Por ecos que me vão chegando de amigos católicos mais ativos, o efeito que este Papa tem tido no mundo não se sente tão fortemente junto do clero nacional. Com honrosas exceções, os seus questionamentos e a sua abertura para debates mais complicados não têm levado a hierarquia religiosa portuguesa a incomodar os fiéis com perguntas difíceis.

No entanto, num documento recente, assinado por D. Manuel Clemente, a questão do sacramento de divorciados (ou pessoas em “situação irregular”) foi tratada. A resposta de Manuel Clemente ao Papa, que tinha apelado para o abandono da “fria moralidade burocrática”, recordando que o confessionário não é uma “câmara de tortura”, mas um “lugar de misericórdia”, não podia ser mais desastrada. Antes de mais, defendeu que a comunhão e a confissão de divorciados se realizem, quando fossem autorizadas, “de modo reservado”. A hipocrisia em todo o seu esplendor.

Depois, apelou ao absurdo: que os católicos recasados tenham uma “vida em continência”, sem relações sexuais. Ou seja, que não exprimam da forma mais sublime o amor entre si. É verdade que o conselho não é da autoria de D. Manuel Clemente. Ele baseia-se numa nota com critérios básicos para a aplicação do capítulo VIII da Amoris Laetitia, assinada pelos bispos da Região pastoral de Buenos Aires, que foi recebida com agrado pelo Papa. Nessa nota, diz-se que essa possibilidade pode ser dada aos recasados, não ignorando a dificuldade dessa escolha e falando do que fazer quando ela se torna impossível, que até os bispos conseguirão prever que é sempre. Ou seja, D. Manuel Clemente socorre-se de um documento que não é do Papa e transforma o que nele era um “pode” num “deve” para assim poder fazer a leitura a mais restritiva possível dos apelos do Papa.

É quase impossível reprimir a vontade de fazer humor com a “continência” proposta por D. Manuel Clemente. Mas não irei por aí porque o assunto tem, para milhões de católicos divorciados ou recasados, bastante relevância. É comum dizer-se que a Igreja é isto mesmo e que quem espera outra coisa dela anda enganado. Se há verdade feita que foi desmentida nos últimos anos foi esta. Pelo Papa Francisco, que tem tentado, só dificilmente conseguimos adivinhar com quanta resistência, recentrar os católicos numa forma diferente de viver a fé.

Registos armazenados
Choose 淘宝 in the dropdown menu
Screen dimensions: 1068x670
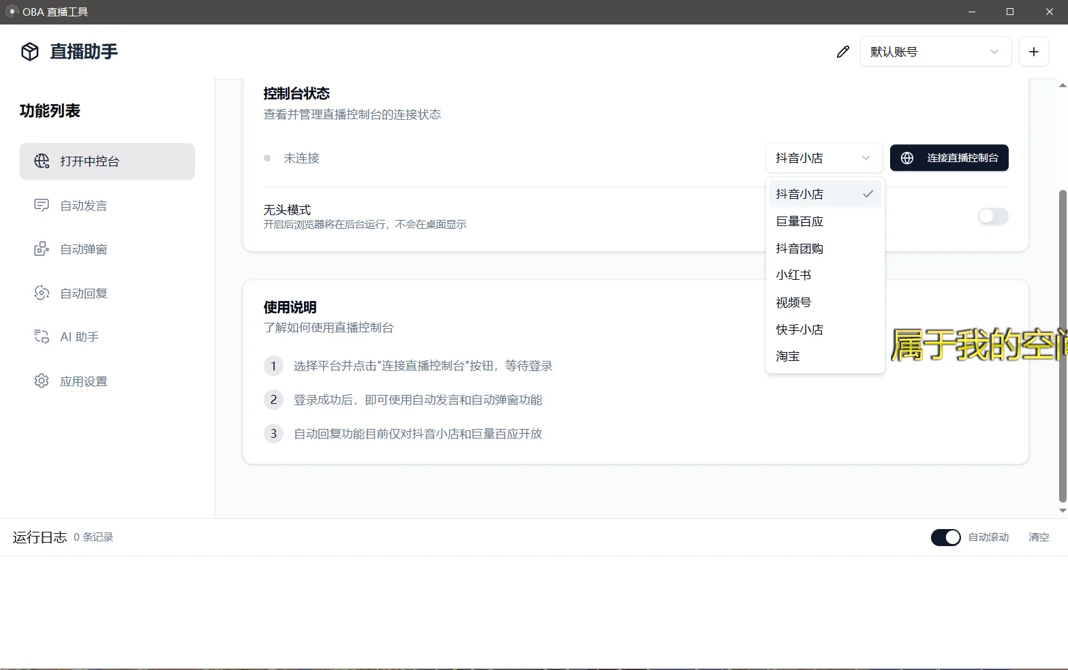(x=787, y=355)
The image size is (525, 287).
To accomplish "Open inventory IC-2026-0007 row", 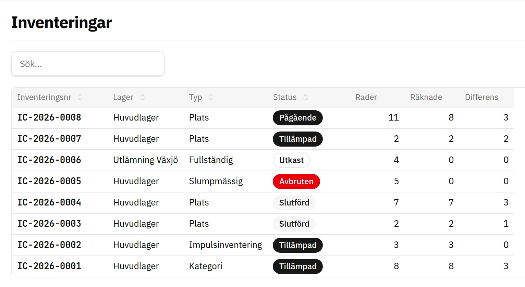I will pyautogui.click(x=263, y=139).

**Lista de tarefas**:
1. No excerto sobre os divorciados recasados, quem assinou a nota com critérios básicos para a aplicação do capítulo VIII da Amoris Laetitia?
2. Traduz para inglês esta frase do excerto sobre os divorciados recasados: "É quase impossível reprimir a vontade de fazer humor com a “continência” proposta por D. Manuel Clemente."
3. Prossegue o excerto sobre os divorciados recasados a partir do ponto em que termina.
A listagem não tem qualquer relação com o excerto sobre os divorciados recasados.

**Resultados por ordem**:
1. Os bispos da Região pastoral de Buenos Aires.

2. It is almost impossible to suppress the urge to joke about the “continence” proposed by D. Manuel Clemente.

3.
As religiões e as Igrejas são fruto do tempo em que nasceram e da sua história. Não é suposto viverem ao sabor dos tempos e das modas. Não é suposto serem jangadas que vão com a corrente, mas portos que oferecem segurança aos seus fiéis. Mas há qualquer coisa que as vai prendendo à realidade. Não à realidade do mundo, que é muito diversa. Mas à realidade do lugar onde estão. A própria Igreja Católica mudou várias vezes. Por vezes de forma radical. A última vez que o fez foi no Concílio Vaticano II. A proposta que o Papa Francisco faz não chega sequer a essa radicalidade. Representa apenas um mínimo de ligação da Igreja aos seus próprios fiéis.

O apelo de D. Manuel Clemente poderá parecer ao próprio uma cedência aos apelos do Papa. É, na realidade, uma desajeitada demonstração de incompreensão desse apelo. A exibição da tal “fria moralidade burocrática” que o Papa Francisco gostava de ver abandonada. Centrar o debate sobre a integração dos casados na abstinência sexual só terá um resultado: um distanciamento ainda maior destes casais em relação à sua Igreja. O conselho, esse, não será seguido. Porque está errado a luz de qualquer crença. Porque é “antinatural". Porque é feio. Porque, como disse o padre Anselmo Borges, “ao impossível ninguém é obrigado”.

D. Manuel Clemente não se limitou a ter a leitura mais restritiva das possibilidades abertas pelo Papa Francisco. Uma abertura que por si só desmente a ideia de que a Igreja Católica não pode mudar nestas coisas. Ele transformou essa cedência no contrário do espírito que era pedido. Percebendo-se assim que nem na Igreja se fazem milagres. Ela é feita de homens, com as suas limitações e hábitos, vícios e estreitezas. Os recasados católicos, depois de ouvir tão vil conselho, lá continuarão a fazer o que todos os casais fazem, graças a Deus. Apenas mais convencidos que o que o seu padre lhes tem para dizer serve-lhes de pouco na vida. O que só é mau para a própria Igreja.